**** Estratto ****

La proposta: ecco 4 regole per cambiare il test d’ingresso a Medicina

test d'ingresso

Il voto di maturità vale più di un test, giusto rivedere le selezioni per medicina. È il caso di Elena e Diana, due gemelle che hanno superato la maturità al Luiceo Torquato Tasso di Roma con il massimo dei voti, vorrebbero iscriversi alla Facoltà di Medicina ma non passano il test d’ingresso. Possibile? Possibile. Ecco le quattro proposte del professor Giuseppe Remuzzi per il test a medicina, pubblicate questa mattina sul Corriere della Sera. Il test, insomma, va cambiato. Ecco come.

 

  1. Tener conto del curriculum di studi e in specie del voto di maturità. Elena e Diana, ad esempio, hanno avuto 100 e 100 e lode alla maturità e sempre voti altissimi negli ultimi 3 anni. A Medicina, quindi, potevano entrare. Che non sia successo è una sconfitta per noi più che per noi – scrive Remuzzi.  Uno studio dell’Università La Sapienza di Roma dimostra che il voto dell’esame di maturità, ottenuto non importa dove, correla con i voti dei primi due anni dell’università, quello dei quiz no. Insomma, chi fa bene il liceo è bravo anche a Medicina.
  2. Il test d’ingresso ci vuole ma deve essere concepito per misurare le qualità che dovrebbero avere un medico e che gli altri possono anche non avere: saper mettere in rapporto fra loro fenomeni diversi e trovarci un filo conduttore per esempio, o saper prendere una decisione difficile in pochi minuti.

**** Estratti dei dati ****

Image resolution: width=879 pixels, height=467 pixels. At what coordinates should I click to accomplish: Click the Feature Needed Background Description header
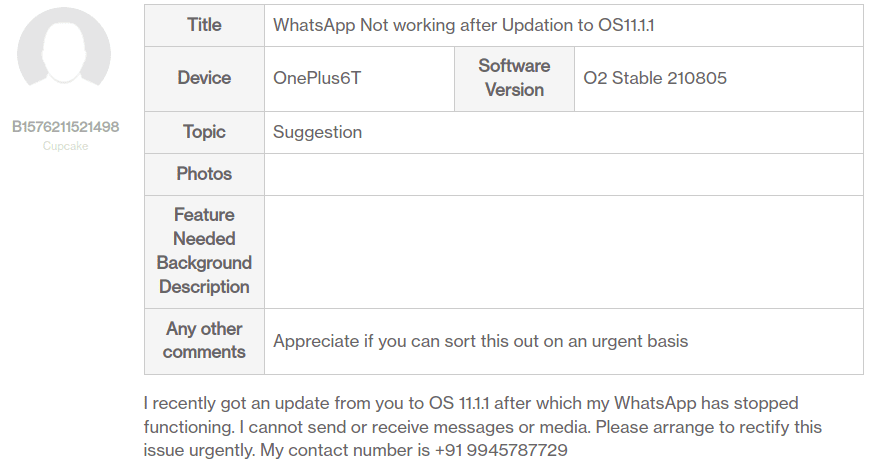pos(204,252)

****
**** Estratti dei dati ****

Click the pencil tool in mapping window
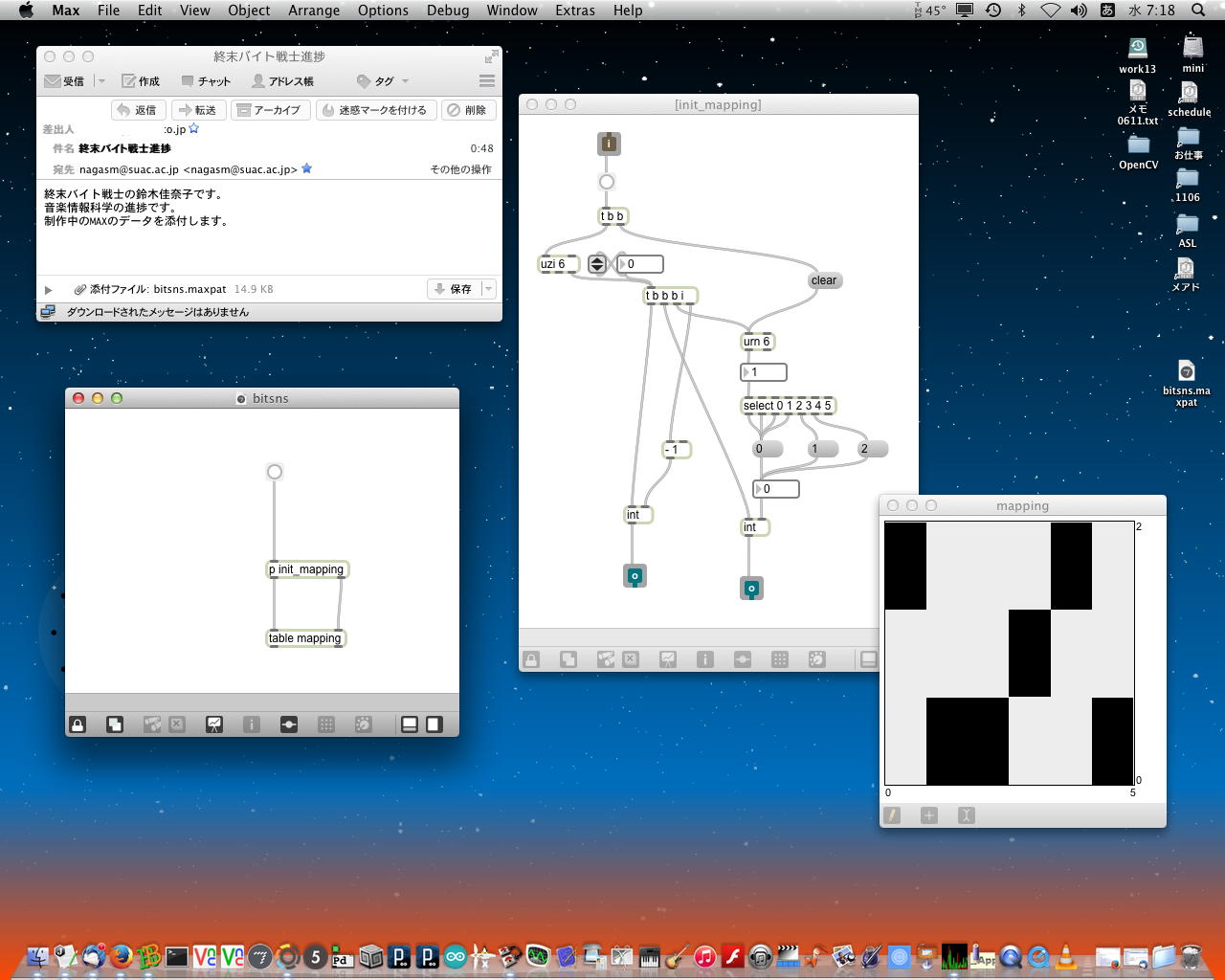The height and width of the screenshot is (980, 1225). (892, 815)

****
**** Estratti dei dati ****

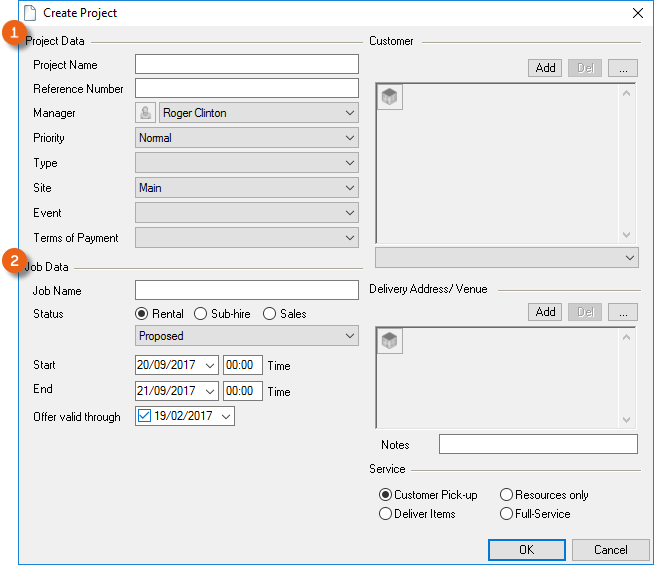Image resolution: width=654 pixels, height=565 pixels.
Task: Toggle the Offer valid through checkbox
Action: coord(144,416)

****

In quale giornale, secondo l'estratto sul test d'ingresso a Medicina, sono state pubblicate le quattro proposte del professor Giuseppe Remuzzi?

- Risposta attesa
Sul Corriere della Sera.